Records from a dataset
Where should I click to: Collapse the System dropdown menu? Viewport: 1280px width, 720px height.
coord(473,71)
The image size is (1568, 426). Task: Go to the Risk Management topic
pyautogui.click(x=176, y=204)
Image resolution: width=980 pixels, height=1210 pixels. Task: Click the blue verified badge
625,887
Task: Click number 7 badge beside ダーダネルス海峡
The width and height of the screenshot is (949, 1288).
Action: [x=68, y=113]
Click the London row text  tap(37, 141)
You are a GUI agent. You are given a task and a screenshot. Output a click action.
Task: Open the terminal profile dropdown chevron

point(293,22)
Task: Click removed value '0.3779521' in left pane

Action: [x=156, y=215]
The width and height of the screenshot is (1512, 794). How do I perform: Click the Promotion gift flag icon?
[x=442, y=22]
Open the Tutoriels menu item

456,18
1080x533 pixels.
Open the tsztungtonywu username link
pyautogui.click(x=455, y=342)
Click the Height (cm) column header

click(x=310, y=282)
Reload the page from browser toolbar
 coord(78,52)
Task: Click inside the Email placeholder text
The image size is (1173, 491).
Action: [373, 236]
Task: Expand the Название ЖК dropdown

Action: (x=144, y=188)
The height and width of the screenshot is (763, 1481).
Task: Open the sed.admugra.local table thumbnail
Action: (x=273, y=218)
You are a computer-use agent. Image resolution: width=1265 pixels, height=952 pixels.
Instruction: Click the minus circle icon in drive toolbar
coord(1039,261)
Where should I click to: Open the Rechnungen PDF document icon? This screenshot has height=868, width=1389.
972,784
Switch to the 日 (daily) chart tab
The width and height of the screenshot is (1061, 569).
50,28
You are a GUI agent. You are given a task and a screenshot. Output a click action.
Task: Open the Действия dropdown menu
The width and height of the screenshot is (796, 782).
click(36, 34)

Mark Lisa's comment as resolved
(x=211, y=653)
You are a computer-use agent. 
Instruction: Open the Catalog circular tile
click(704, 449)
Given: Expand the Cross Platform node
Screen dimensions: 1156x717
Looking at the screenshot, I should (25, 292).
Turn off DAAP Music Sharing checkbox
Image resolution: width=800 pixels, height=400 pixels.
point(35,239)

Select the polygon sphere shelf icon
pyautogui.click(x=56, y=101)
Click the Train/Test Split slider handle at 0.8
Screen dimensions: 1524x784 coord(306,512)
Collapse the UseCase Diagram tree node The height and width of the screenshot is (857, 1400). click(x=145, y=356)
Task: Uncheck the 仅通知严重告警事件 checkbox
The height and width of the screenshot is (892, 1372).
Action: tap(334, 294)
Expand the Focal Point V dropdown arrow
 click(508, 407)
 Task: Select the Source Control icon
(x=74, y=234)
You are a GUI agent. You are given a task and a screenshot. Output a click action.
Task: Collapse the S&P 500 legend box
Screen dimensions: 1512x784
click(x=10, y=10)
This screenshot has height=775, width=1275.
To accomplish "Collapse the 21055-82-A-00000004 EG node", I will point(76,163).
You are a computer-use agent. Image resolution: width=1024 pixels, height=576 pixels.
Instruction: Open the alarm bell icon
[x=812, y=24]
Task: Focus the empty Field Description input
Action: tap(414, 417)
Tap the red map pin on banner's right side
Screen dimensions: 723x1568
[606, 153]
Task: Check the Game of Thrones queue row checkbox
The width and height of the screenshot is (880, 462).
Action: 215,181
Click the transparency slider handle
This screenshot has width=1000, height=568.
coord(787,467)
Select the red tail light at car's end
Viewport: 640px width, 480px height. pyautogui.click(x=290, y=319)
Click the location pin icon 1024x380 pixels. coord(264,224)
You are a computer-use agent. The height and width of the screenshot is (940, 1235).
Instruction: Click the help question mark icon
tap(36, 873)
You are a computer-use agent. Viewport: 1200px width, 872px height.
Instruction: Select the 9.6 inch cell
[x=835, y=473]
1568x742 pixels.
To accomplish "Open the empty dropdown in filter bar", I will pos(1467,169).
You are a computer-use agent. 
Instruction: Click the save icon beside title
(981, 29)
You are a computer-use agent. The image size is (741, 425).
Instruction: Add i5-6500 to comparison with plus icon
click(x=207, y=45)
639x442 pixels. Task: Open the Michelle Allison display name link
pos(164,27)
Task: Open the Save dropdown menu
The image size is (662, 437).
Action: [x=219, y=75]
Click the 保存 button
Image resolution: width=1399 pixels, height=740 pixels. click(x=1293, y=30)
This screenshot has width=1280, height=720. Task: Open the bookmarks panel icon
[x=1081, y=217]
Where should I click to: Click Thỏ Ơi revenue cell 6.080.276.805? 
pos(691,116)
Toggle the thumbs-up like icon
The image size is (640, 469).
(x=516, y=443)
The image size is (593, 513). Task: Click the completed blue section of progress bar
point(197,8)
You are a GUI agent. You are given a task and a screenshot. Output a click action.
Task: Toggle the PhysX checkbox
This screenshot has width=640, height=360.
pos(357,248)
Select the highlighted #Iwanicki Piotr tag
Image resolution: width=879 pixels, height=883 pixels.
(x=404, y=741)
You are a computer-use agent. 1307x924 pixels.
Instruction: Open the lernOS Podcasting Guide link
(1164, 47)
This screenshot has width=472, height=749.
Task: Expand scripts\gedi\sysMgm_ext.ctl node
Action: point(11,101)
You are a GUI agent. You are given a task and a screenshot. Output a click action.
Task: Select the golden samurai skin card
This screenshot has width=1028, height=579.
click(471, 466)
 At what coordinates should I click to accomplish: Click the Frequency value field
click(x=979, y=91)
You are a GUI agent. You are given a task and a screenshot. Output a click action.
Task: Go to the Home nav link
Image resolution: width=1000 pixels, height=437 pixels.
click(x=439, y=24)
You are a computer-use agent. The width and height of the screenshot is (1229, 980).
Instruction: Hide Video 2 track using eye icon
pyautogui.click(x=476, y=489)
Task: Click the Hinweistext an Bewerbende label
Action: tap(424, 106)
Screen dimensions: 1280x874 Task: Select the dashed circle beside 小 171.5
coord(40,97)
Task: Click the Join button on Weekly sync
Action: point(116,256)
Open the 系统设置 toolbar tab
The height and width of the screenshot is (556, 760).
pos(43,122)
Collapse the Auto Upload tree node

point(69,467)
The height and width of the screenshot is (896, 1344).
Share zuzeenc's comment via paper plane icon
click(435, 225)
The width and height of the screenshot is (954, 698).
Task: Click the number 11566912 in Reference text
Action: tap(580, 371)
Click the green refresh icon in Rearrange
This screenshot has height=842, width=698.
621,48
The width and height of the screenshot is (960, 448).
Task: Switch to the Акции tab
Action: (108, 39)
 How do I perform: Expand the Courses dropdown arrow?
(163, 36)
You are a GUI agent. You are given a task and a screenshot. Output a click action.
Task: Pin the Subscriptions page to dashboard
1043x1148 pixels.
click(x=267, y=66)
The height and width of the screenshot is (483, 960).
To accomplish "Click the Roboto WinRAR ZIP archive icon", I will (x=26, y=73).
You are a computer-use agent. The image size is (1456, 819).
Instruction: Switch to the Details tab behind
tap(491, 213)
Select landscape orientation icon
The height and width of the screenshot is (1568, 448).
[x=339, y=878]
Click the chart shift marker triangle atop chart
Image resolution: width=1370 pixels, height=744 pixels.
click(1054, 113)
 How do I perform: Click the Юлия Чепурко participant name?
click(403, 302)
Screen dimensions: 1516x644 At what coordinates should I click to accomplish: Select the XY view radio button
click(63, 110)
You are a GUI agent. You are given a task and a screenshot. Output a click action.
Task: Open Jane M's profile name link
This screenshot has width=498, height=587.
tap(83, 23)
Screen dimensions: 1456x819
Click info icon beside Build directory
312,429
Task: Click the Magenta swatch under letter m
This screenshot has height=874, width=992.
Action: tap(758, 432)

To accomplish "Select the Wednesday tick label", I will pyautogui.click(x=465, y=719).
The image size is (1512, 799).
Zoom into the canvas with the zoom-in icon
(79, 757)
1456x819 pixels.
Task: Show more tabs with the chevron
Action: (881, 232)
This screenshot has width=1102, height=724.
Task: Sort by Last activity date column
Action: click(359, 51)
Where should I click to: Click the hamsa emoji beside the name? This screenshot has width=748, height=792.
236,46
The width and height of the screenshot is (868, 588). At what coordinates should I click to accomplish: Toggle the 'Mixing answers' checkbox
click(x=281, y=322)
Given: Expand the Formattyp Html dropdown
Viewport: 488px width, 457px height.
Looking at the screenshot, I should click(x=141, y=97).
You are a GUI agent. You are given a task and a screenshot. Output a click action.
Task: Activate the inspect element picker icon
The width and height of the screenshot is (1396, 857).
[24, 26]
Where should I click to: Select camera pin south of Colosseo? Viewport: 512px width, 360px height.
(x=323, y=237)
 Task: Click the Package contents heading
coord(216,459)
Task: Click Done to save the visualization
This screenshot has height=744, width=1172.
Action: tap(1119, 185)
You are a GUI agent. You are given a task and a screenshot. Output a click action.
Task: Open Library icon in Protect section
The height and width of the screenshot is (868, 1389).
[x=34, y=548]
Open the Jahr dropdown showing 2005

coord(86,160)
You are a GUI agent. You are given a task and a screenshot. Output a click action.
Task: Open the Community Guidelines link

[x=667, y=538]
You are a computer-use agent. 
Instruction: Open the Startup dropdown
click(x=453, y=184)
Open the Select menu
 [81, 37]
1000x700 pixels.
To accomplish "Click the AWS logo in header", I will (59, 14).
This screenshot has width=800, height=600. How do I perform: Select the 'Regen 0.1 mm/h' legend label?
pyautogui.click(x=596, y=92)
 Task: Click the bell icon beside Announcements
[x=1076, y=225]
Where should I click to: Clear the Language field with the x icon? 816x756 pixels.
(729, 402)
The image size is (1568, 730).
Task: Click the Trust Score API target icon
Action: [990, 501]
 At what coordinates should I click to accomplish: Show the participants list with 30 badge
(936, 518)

### YOUR TASK
Copy the records from their first line through the line containing "pyautogui.click(x=176, y=204)", including both ends.

### SOLUTION FOR THIS EXERCISE
Where should I click to: Collapse the System dropdown menu? Viewport: 1280px width, 720px height.
coord(473,71)
The image size is (1568, 426). Task: Go to the Risk Management topic
pyautogui.click(x=176, y=204)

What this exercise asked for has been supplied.